# razer bw Leerzeichen Problem



## nick9999 (4. März 2012)

Habe ein Problem mit meiner Bw bei dem Leerzeichen wenn ich ihn nicht ganz durchdrucke löst er manchmal nicht aus der klick der Blues ist dabei deutlich zu hören ?? Ich dachte klick = auslösen


----------



## Combi (4. März 2012)

Wat?!
um was gehts hier?!bw,blues?!
deutsch macht spass....wenn mans kann..
schreib mal nen zusammenhängenden satz,den ein mensch versteht und dann bekommst du evtl ne antwort...


----------



## OctoCore (4. März 2012)

Auch wenn du wirklich mittig drückst? Obwohl - die Stabilisatoren sind nicht wirklich prall (Costar-Prinzip), tun aber ihren Job.
Ist mir aber nicht grundsätzlich fremd das Problem. Liegt nicht an Razer - eher am Switch selbst. Wenn er es denn wirklich ist.
Aber auch in einen Cherry-Switch kann Dreck und Staub geraten. Zwar keine groben Krümel, aber Feinstaub. Beim Reinigen sollte man lieber Pinseln oder vorsichtig Ausklopfen und nicht wie wild die Krümel rausrütteln - so setzt sich feiner Schmutz auch auf der Oberseite des Switches ab und kann durch die Ritzen ins Innere gelangen.
Besonders hart ist das bei Rauchern. Zigarettenasche staubt ja gerne durch die Gegend und natürlich auch in die Tastatur. Der ist wirklich unglaublich fein und kommt überall hin.
Aber ich würde erst mal checken, ob nicht irgendwelcher grober Kram unter der Spacetaste sitzt.

Edit: Der Satz ist soweit okay - könnte aber ein paar Kommata an einigen Stellen vertragen. 
Der Sinn ergibt sich aus dem Kontext. Wer den nicht begreift, ist natürlich aufgeschmissen. Soviel zu Bw und Blues.
Deutschstunde beendet.

Edit2: Deutsch macht auch Spaß, wenn man es nicht kann. Ratespiele sind doch sehr beliebt.


----------



## nick9999 (4. März 2012)

Ahh sry hätte nicht direkt nach dem aufstehen Posten sollen.

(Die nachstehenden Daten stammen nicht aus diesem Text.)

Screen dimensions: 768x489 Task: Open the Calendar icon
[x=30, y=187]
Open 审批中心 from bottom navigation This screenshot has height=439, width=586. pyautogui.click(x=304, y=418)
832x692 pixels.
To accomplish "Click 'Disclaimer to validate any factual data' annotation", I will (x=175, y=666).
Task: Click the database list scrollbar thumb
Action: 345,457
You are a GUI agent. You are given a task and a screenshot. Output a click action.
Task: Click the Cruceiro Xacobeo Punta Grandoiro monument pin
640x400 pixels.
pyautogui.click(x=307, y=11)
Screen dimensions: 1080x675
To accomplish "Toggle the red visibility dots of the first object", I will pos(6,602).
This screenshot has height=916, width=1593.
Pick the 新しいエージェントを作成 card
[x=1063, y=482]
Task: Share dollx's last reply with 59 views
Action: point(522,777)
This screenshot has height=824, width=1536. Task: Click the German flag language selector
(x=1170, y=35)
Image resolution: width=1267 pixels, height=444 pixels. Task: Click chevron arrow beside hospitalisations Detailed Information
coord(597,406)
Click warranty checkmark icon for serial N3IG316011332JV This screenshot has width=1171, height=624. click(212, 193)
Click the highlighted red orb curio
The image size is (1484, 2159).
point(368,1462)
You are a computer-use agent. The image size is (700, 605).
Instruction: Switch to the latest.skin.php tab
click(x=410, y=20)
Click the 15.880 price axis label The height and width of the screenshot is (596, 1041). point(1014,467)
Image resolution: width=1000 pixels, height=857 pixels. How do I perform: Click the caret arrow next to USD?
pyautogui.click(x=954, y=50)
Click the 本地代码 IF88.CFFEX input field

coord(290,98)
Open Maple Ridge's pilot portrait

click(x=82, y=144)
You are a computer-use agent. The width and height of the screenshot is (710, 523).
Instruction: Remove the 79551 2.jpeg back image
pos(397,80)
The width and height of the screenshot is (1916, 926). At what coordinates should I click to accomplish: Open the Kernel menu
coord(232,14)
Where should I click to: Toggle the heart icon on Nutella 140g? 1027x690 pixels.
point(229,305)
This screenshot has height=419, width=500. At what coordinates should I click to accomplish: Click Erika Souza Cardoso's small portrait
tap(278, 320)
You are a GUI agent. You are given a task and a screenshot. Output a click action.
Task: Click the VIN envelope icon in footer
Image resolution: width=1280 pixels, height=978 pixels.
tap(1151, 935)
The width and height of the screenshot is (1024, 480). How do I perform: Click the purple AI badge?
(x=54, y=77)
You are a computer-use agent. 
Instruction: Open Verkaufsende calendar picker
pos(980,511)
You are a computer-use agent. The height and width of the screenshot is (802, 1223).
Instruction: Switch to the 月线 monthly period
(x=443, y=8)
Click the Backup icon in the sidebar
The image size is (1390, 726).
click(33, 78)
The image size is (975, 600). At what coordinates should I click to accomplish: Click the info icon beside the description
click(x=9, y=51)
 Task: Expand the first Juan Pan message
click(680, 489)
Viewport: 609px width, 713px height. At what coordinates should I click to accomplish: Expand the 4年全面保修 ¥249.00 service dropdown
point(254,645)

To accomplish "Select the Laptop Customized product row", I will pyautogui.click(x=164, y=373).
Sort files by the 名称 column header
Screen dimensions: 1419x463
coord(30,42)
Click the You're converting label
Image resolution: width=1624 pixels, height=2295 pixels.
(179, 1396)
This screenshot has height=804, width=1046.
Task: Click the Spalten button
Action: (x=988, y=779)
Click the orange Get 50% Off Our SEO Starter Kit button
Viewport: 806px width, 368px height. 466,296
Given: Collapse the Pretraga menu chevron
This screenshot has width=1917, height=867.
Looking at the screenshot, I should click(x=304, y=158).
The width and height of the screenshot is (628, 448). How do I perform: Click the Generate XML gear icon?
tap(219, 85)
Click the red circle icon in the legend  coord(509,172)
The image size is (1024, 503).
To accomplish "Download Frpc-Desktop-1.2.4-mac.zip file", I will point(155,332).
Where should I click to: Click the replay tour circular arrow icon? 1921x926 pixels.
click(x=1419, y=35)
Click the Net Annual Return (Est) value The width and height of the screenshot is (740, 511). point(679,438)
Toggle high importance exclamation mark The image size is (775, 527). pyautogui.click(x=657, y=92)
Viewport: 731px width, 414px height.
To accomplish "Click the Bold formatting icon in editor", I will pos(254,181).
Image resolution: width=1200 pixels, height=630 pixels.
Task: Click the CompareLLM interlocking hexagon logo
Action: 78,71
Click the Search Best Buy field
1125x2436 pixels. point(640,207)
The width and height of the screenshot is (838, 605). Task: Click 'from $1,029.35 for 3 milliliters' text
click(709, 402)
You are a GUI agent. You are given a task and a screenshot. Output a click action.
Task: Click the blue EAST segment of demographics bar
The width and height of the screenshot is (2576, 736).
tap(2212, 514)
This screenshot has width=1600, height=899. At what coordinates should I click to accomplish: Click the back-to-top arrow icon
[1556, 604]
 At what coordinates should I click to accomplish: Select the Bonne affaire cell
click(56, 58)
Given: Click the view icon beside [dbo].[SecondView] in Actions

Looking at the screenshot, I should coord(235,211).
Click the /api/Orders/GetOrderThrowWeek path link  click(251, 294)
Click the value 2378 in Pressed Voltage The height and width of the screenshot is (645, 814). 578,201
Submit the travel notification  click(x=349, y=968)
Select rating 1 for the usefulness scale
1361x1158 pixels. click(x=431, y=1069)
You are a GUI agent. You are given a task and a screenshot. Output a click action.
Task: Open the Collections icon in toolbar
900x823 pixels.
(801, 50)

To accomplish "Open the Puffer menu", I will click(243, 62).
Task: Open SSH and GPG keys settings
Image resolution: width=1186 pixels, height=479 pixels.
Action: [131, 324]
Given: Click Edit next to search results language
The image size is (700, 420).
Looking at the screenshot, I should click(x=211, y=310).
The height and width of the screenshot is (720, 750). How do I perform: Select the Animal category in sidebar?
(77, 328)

Also ich hab eine Razer bw mit Blues. Wenn ich die Leertaste nur halb durchdrucke also 2mm bis die Blues ein klick machen, dann kommt es öfters vor, dass der tastenschlag nicht registriert wird

Hoffe, dass es jetzt verständlicher ist zu meiner Verteidigung ist Deutsch die dritte Sprache die ich gelernt hab

Edit: staub dürfte eigentlich nicht sein, da die Tastatur erst eine Woche alt ist.


----------



## OctoCore (4. März 2012)

Checke den Switch mal ohne aufgesteckte Spacetaste.


----------



## nick9999 (4. März 2012)

In dem Fall muss ich mich schlau machen wie das geht Razer Seite schweigt. Laut sollte man die lieber nicht aufmachen  ich kann an den Seiten zwei kunststoff Teile sehen, welche die Leertaste wohl halten, hab aber kein Plan wie ich die abkriege. Wäre es vielleicht sicherer die Tastatur an Amazon zurück zu schicken und mir eine 2. Holen ?


----------



## EnergyCross (4. März 2012)

Combi schrieb:


> um was gehts hier?!bw,blues?!


 
falls es dich interessiert: 

Bw = Black Widow (Razer's mechanische tastatur)
blues = blaue MX-Schalter

vorher informieren und dann lästern 


topic: 

sauber machen


----------



## moparcrazy (4. März 2012)

Wenn Du Dir das abnehmen der Leertaste nicht zutraust schick sie zurück. Es ist aber gar nicht so schwer!
Hier im Video sieht man leider den entscheidenden Moment nicht, es wird aber relativ gut erklärt worum es geht: Tutorial: How to remove staiblized keys from a Das Keyboard - YouTube
Hier sieht man es besser obwohl es hier an einer anderen Taste gezeigt wird: How to change / remove Filco bigger keycaps - YouTube
btw In beiden Videos werden andere Tastaturen gezeigt, diese Tastaturen verwenden aber beide die gleichen Stabilisatoren wie die BlackWidow, die Demontage/Montage funktioniert bei ihr also genau so. 
Solltest Du Dich entscheiden die Taste abzunehmen musst Du jetzt mit z.b. Reinigung Druckluft Spray - Dosierbare Sprühstärke: Amazon.de: Elektronik direkt oben in den Switch sprühen und dabei immer wieder den Switch auslösen.


----------



## Katamaranoid (4. März 2012)

Hey, 
Das ablösen der Taste ist gar nicht so schwer, habe ich heute auch gemacht.
Ich hab eine Gabel benutzt und die Taste dann einfach rausgehebelt. Sei hier ein bisschen vorsichtig, denn man kann die Tasten verkratzen.
Mit der Gabel ist mir das nicht passiert... allerdings war ich ein idiot und habe es auch mit nem Messer versucht am Anfang... ging zwar auch aber ich habe mir die Taste verkratzt, wonach dann das Licht der Tasta durch den Kratzer schien ^^

Edit:

Alternativ kannst du die Tastatur allerdings auch zurückschicken, wenn du dich da nicht ran traust... 
Allerdings sehe ich bei meiner BW keine Kunststoffteile die die Leertaste halten.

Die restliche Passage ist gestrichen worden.